**Your goal**
All entries are to be copied exactly, with pictures removed.

**Stored data**
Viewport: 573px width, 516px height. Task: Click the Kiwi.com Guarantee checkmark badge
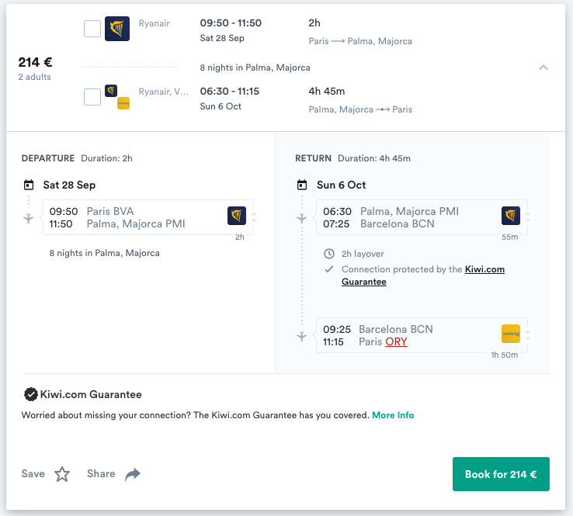(31, 394)
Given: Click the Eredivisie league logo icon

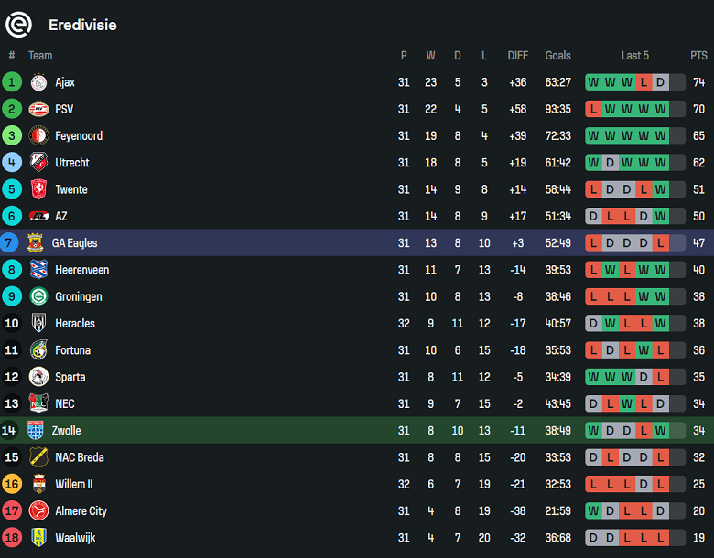Looking at the screenshot, I should pyautogui.click(x=18, y=25).
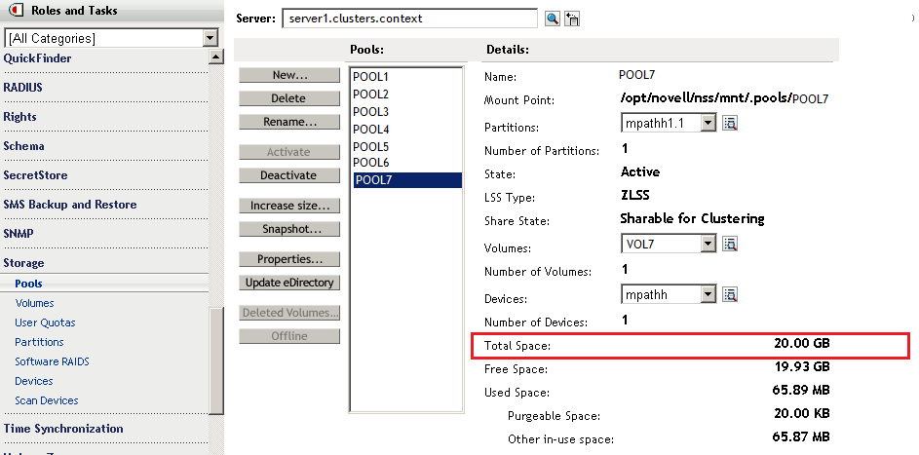Click the sidebar vertical scrollbar thumb
Viewport: 919px width, 455px height.
tap(216, 360)
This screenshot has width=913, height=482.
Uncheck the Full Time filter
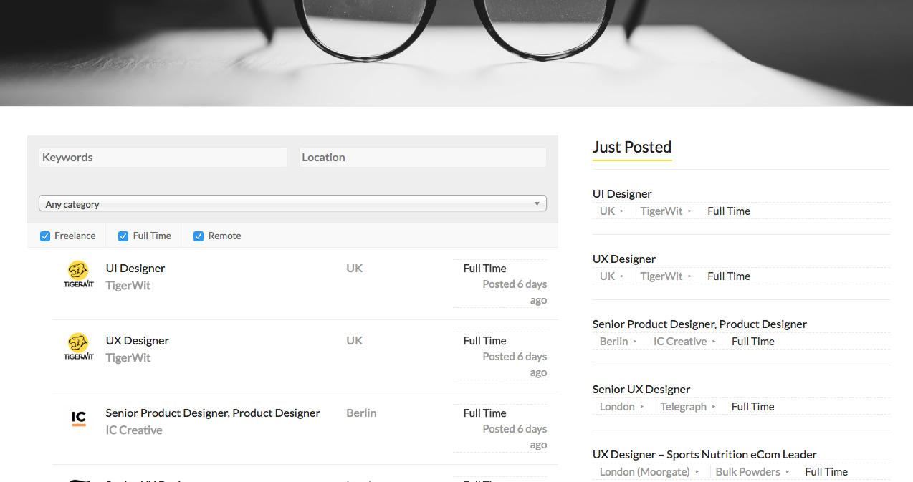point(123,236)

**Solution to this task**
Viewport: 573px width, 516px height. Task: Click the Kiwi.com Guarantee checkmark badge
(31, 394)
Given: Click the Eredivisie league logo icon

Looking at the screenshot, I should pyautogui.click(x=18, y=25).
Click the sidebar vertical scrollbar thumb
Viewport: 919px width, 455px height.
tap(216, 360)
This screenshot has width=913, height=482.
Uncheck the Full Time filter
point(123,236)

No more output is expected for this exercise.